--- SOURCE INFORMATION Enclosed Below ---
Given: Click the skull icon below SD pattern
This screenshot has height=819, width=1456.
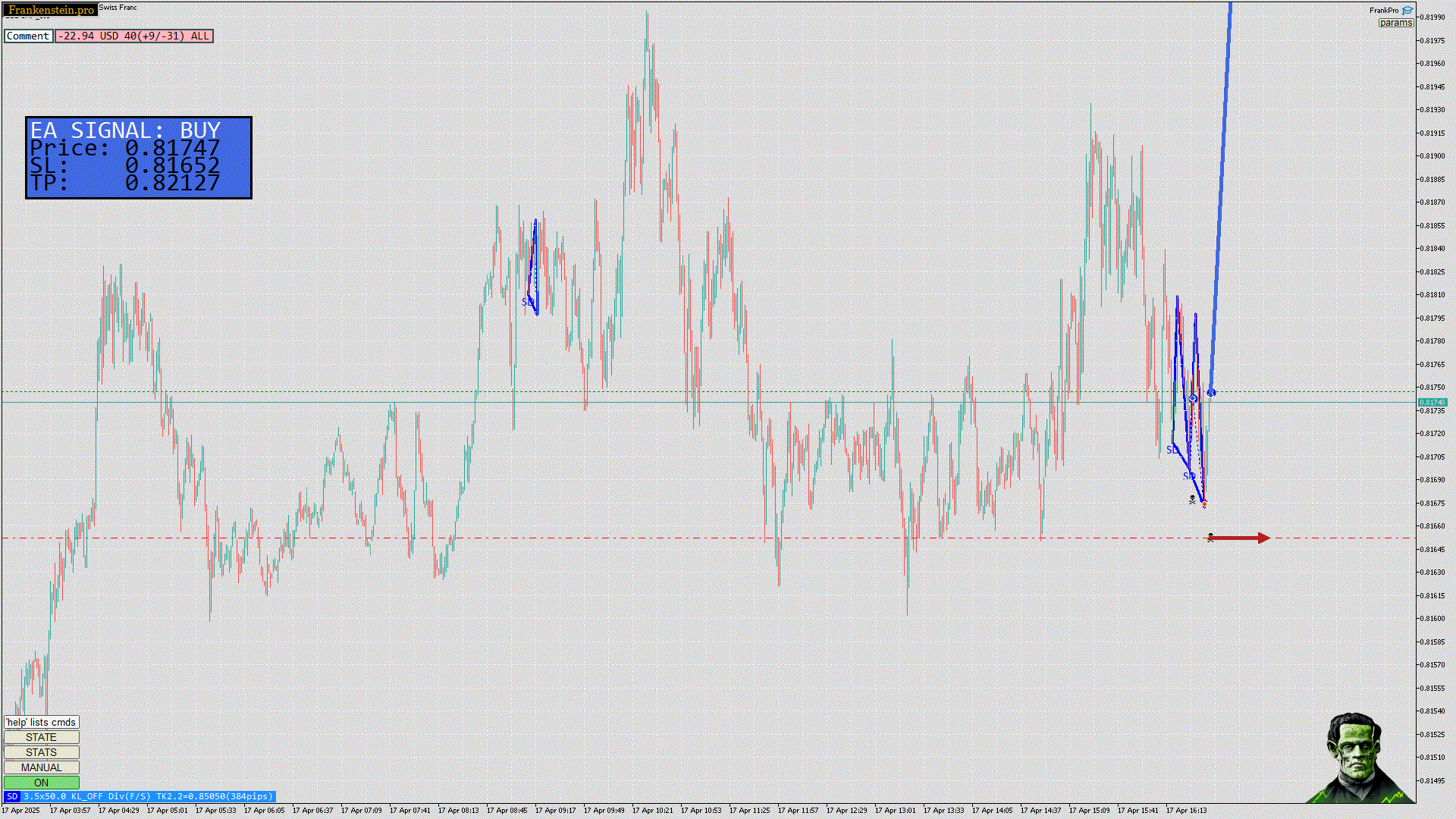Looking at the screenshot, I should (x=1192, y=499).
--- End of Enclosed SOURCE INFORMATION ---
--- SOURCE INFORMATION Enclosed Below ---
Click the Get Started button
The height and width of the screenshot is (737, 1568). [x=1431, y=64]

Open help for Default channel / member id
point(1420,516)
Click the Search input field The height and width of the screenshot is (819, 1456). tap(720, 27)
--- End of Enclosed SOURCE INFORMATION ---
### GOAL OF THE EXERCISE
Reproduce verbatim only the segment of the listing bounded by the line containing "Open help for Default channel / member id" and the line containing "Click the Search", with both boundary lines included.

### SOLUTION FOR THIS PROBLEM
Open help for Default channel / member id
point(1420,516)
Click the Search input field The height and width of the screenshot is (819, 1456). tap(720, 27)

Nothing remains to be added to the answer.